A driving ban remained in place in Buffalo, a city of roughly 276,000 people, where many roads were still impassable, and nearly 5,000 people remained without power. Residents began to venture out in search of food and supplies as some local grocery stores reopened, even as authorities urged people to stay off the roads because of fears the traffic could hinder rescue and recovery efforts.

Poloncarz, whose jurisdiction includes Buffalo, said 100 New York State Police members were being deployed to the city along with additional National Guard troops in an attempt to keep drivers off the roads as the county tries to clear streets and allow trucks to bring in food and fuel.

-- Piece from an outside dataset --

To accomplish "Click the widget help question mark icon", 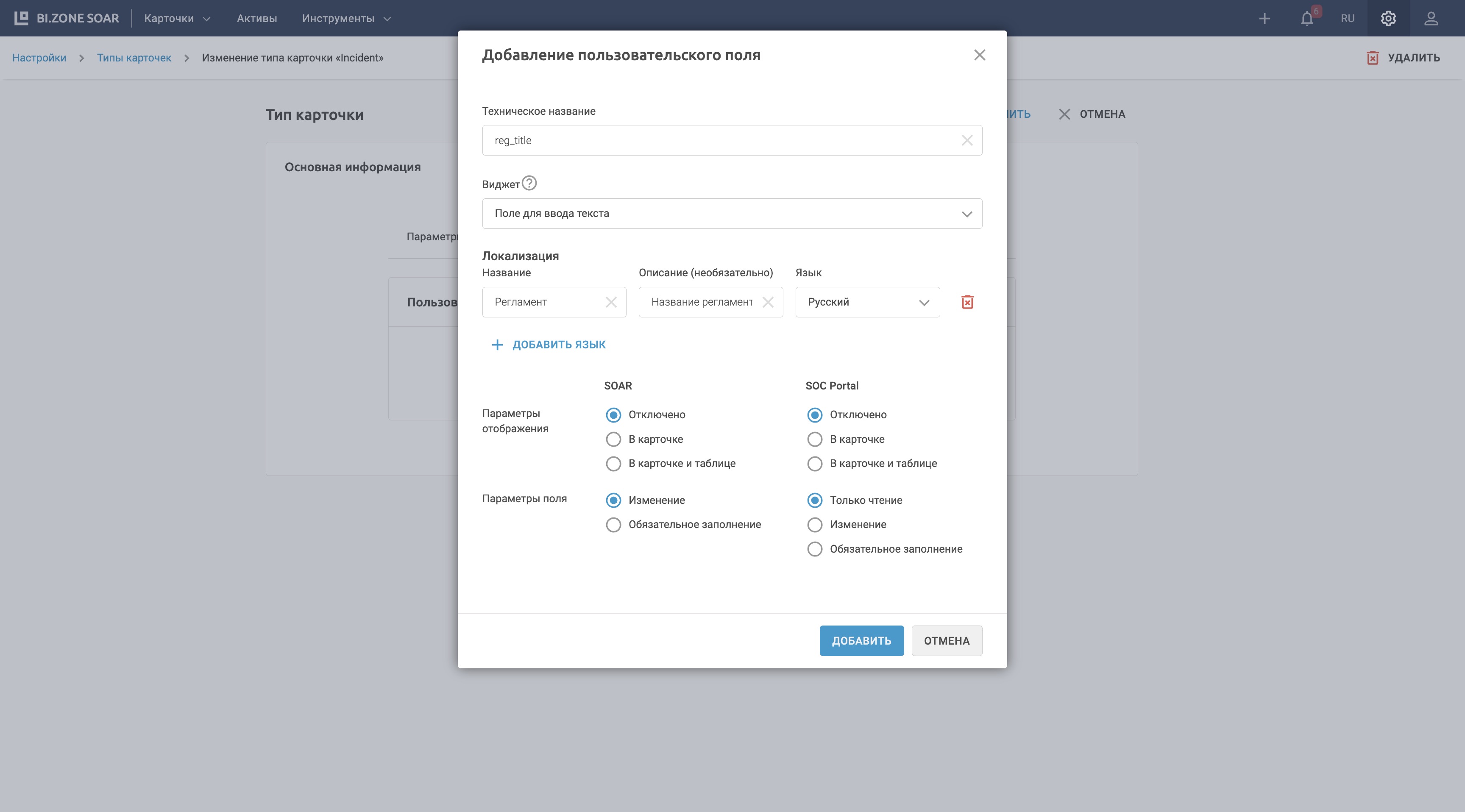I will pyautogui.click(x=529, y=183).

Good Samaritans help push out a car along South Park Avenue in Buffalo on Tuesday.

The police will be positioned at entrances to Buffalo and major intersections throughout the city to enforce the ban on driving in New York’s second-largest city. Many of the major highways into Buffalo remained closed Tuesday.

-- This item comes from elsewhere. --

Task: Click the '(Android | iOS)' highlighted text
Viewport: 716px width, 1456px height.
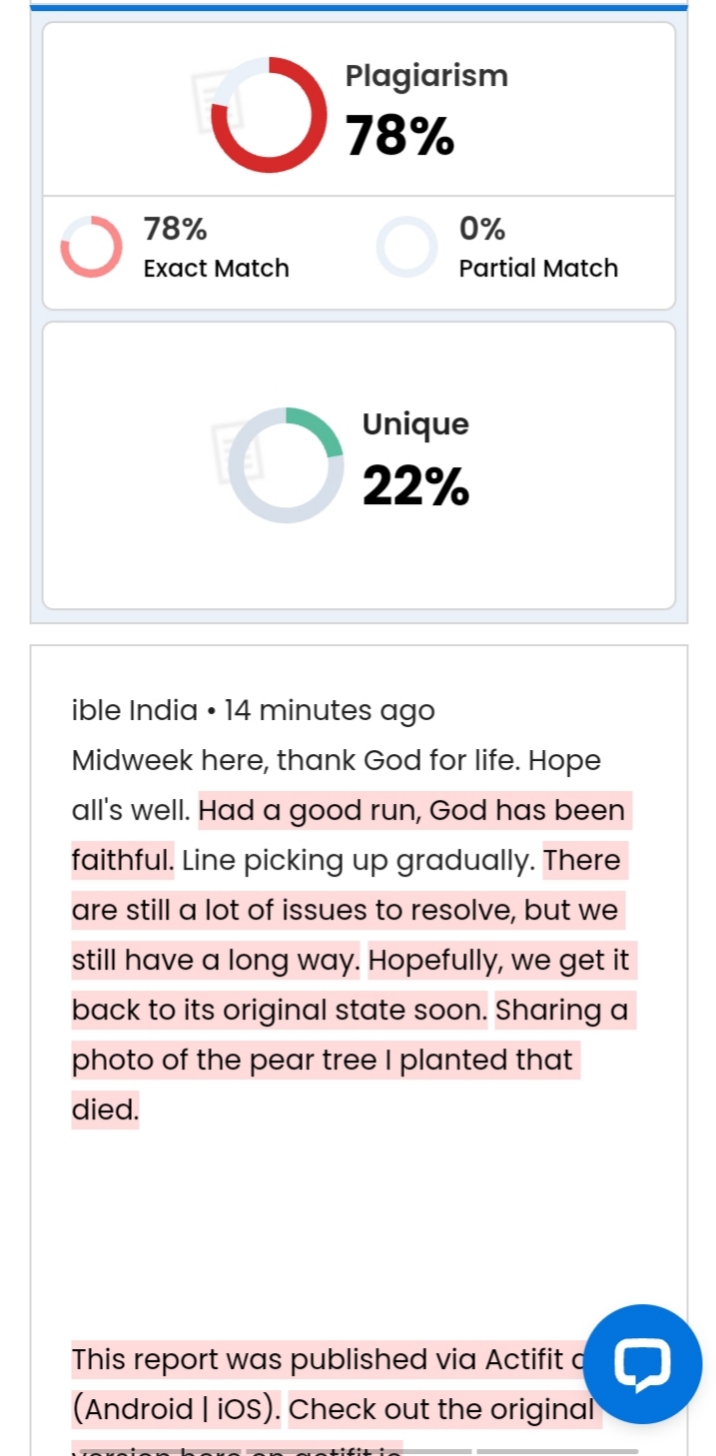Action: [x=177, y=1410]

Also Read – Fierce winter storm still taking a toll: 28 dead; thousands without power; flight cancellations mount. Live updates.

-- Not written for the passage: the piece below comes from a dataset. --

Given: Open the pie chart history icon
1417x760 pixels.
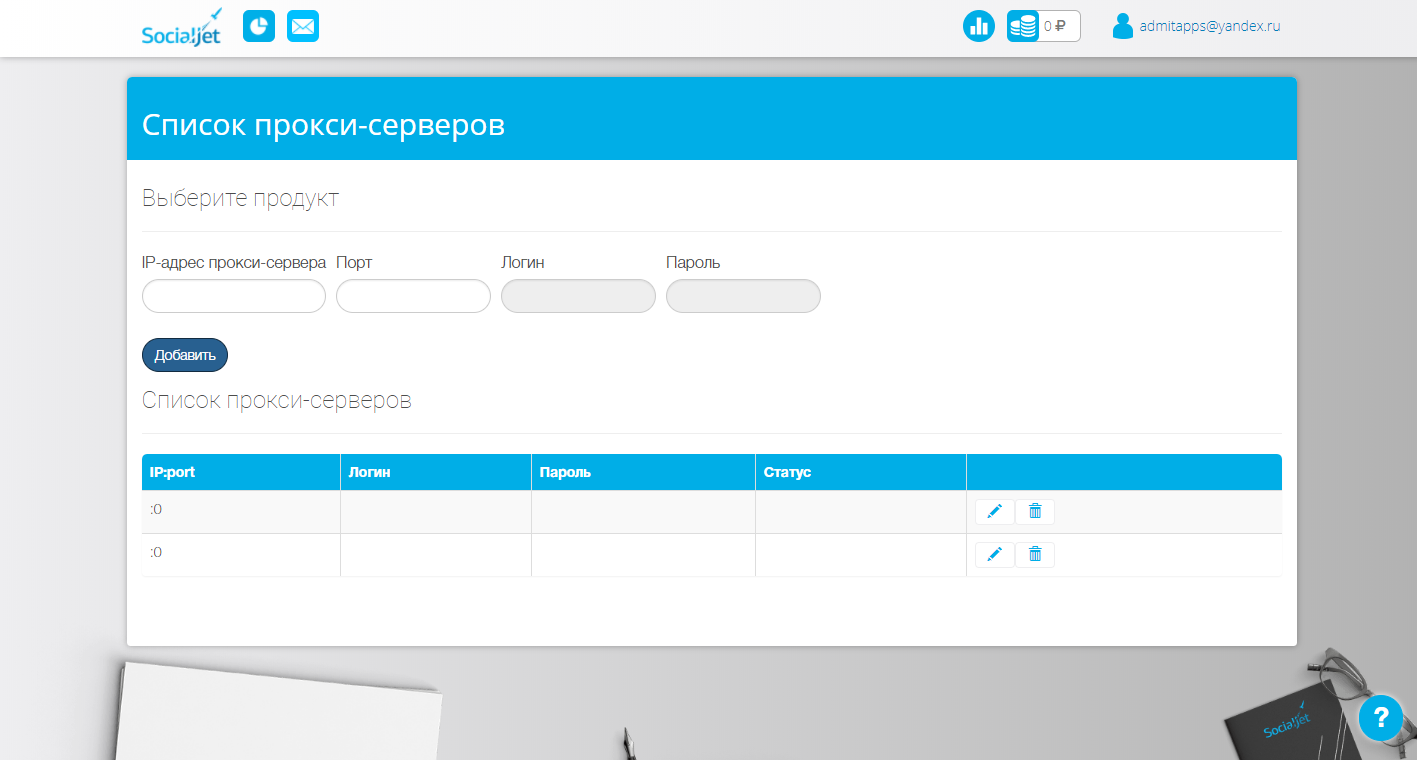Looking at the screenshot, I should click(x=258, y=25).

“Please, please, please do not drive in the city of Buffalo unless you are an emergency responder,” Poloncarz said in a news conference Tuesday. “I am begging. Stay home.”

Poloncarz’s comments came as he and other local officials expressed worry about a forecast of rain and warmer temperatures later in the week that could elevate the risk of major flooding across the region as the snow melts.

“We are a little bit concerned,” said Dan Neaverth Jr., the Eric County commissioner of emergency services. He said crews were being deployed not only to plow the streets but also to attempt to remove ice and blockages from county storm drains ahead of what Poloncarz described as a potential “rapid melt.”

Across the city, thousands of stranded residents remained without power — and some without water because of pipes that had burst in the below-freezing temperatures. Scores of people had taken refuge at shelters across the city, where food and supplies were rapidly dwindling.

Eric Walker drove to Buffalo from Rochester on Thursday to be with his family, including his 84-year-old mother, Annie Brown, for the holidays.

At her senior living center on the city’s east side, the automatic doors were stuck open during the height of the storm. The cold caused pipes to burst, flooding the lobby and stopping water service in the 100-apartment building. Icicles formed on the shades of wall sconces.

Walker said he tried to close the door manually, but as others came into the building to get to their elderly friends and family, it kept being reopened. He had been taking jugs down to the first floor, trudging through water in the lobby and taking water to flush the toilet from the burst pipes. The company that runs the building had not updated residents on when water might be restored.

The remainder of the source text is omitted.